Seguro diz que "Estado português não está preparado" para reagir a catástrofes
Candidato presidencial defendeu que é preciso "acudir às pessoas e às empresas" para que estas voltem a ter uma vida normal.
O candidato presidencial António José Seguro defendeu esta quinta-feira que, com as recentes tempestades, ficou claro que o "Estado português não está preparado para reagir a catástrofes desta natureza", considerando que deve acudir às pessoas e empresas.
No final de uma visita à DNA Cascais, Seguro foi questionado sobre as últimas horas e a tempestade que assolou o território português, com cheias em vários concelhos.
"Há algo que é claro para toda a gente. É que o Estado português não está preparado para reagir a situações desta natureza.
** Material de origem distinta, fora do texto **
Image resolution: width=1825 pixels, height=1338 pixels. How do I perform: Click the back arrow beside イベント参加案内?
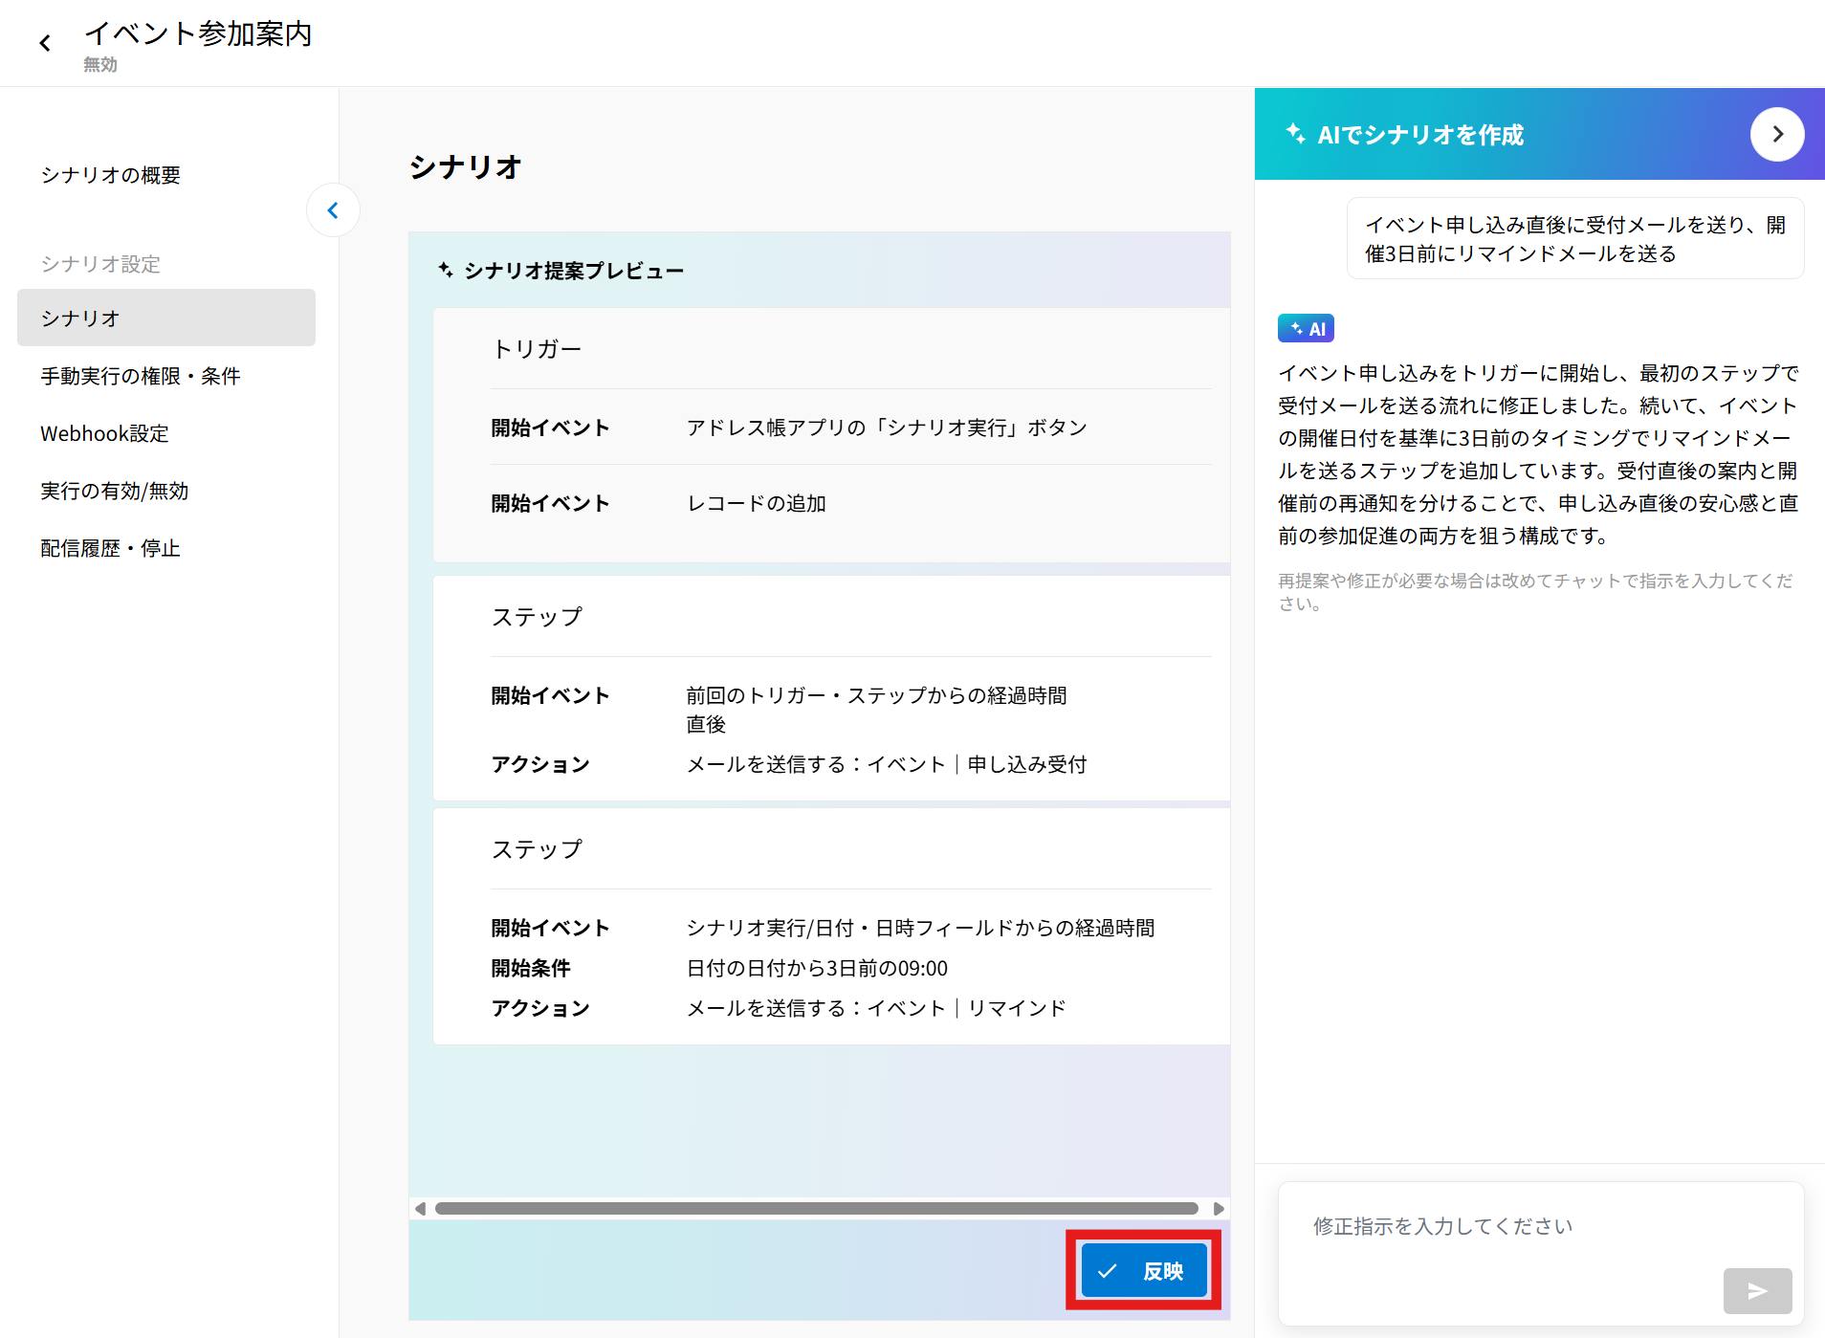coord(45,43)
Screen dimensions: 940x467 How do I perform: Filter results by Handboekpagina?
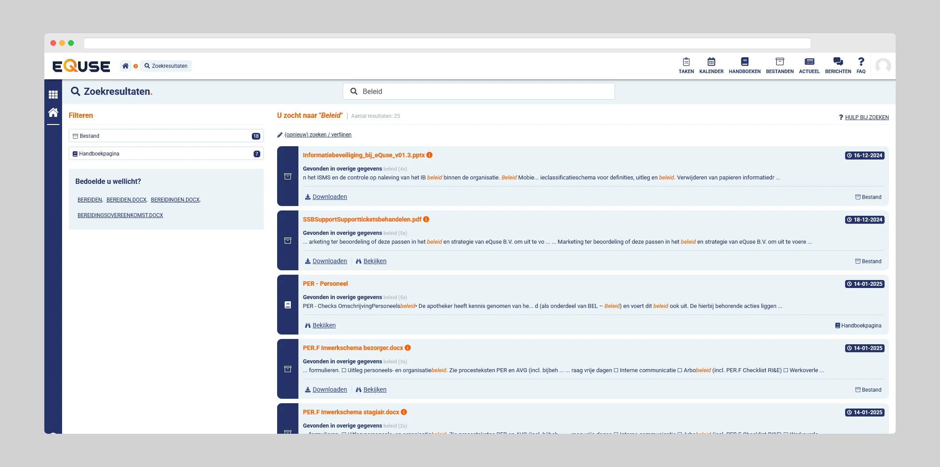[x=166, y=154]
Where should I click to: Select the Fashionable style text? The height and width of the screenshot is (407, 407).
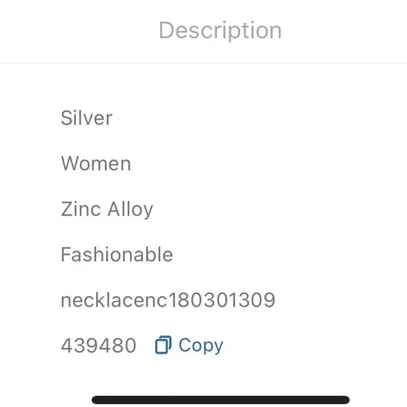[x=116, y=254]
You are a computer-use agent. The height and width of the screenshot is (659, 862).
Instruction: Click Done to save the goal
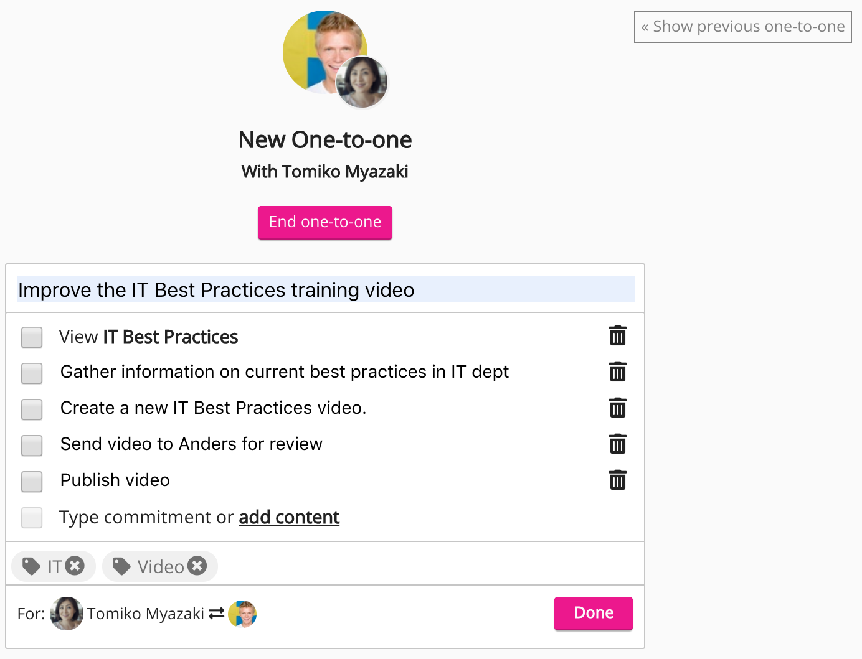(x=592, y=613)
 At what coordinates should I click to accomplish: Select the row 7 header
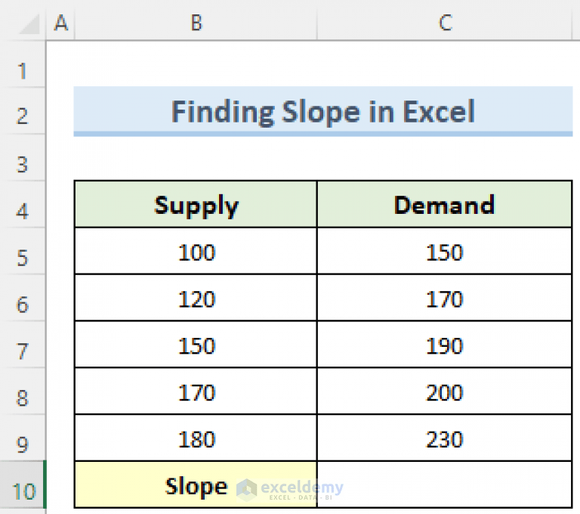(23, 351)
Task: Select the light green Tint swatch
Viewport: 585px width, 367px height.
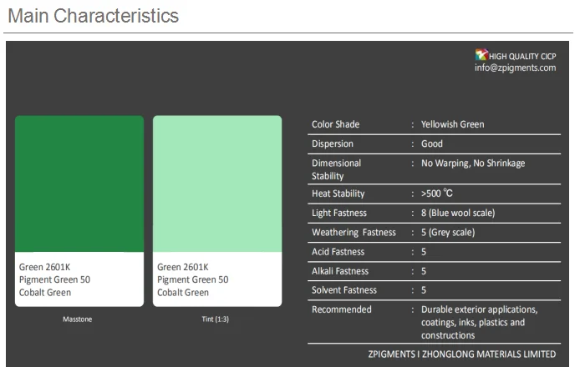Action: coord(217,184)
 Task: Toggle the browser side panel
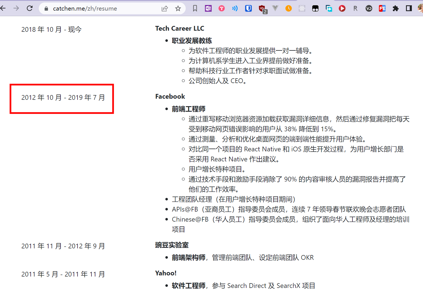point(409,8)
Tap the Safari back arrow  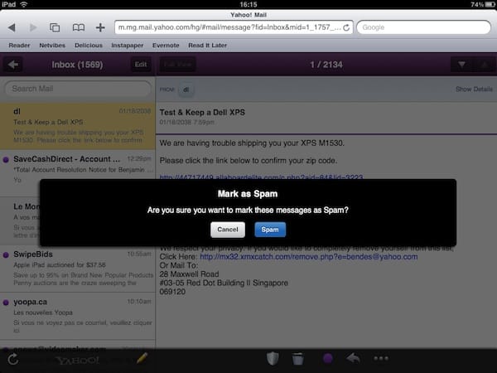click(x=11, y=27)
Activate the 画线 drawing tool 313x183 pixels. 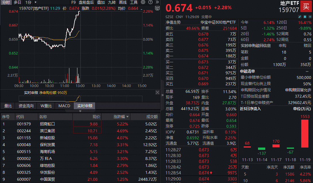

E tem que estar", respondeu aos jornalistas.
O candidato presidencial apoiado pelo PS insistiu várias vezes nesta ideia de impreparação do Estado português para responder a este tipo de catástrofes e defendeu que é preciso "acudir às pessoas e às empresas" para que estas voltem a ter uma vida normal.
"E eu não consigo compreender como é que ainda não se restabeleceu o fornecimento de energia elétrica e de água a toda a população", condenou, reiterando que este não é ainda o momento de apurar responsabilidades, que deve ficar para depois da resposta à situação urgente, devendo ser essa a prioridade.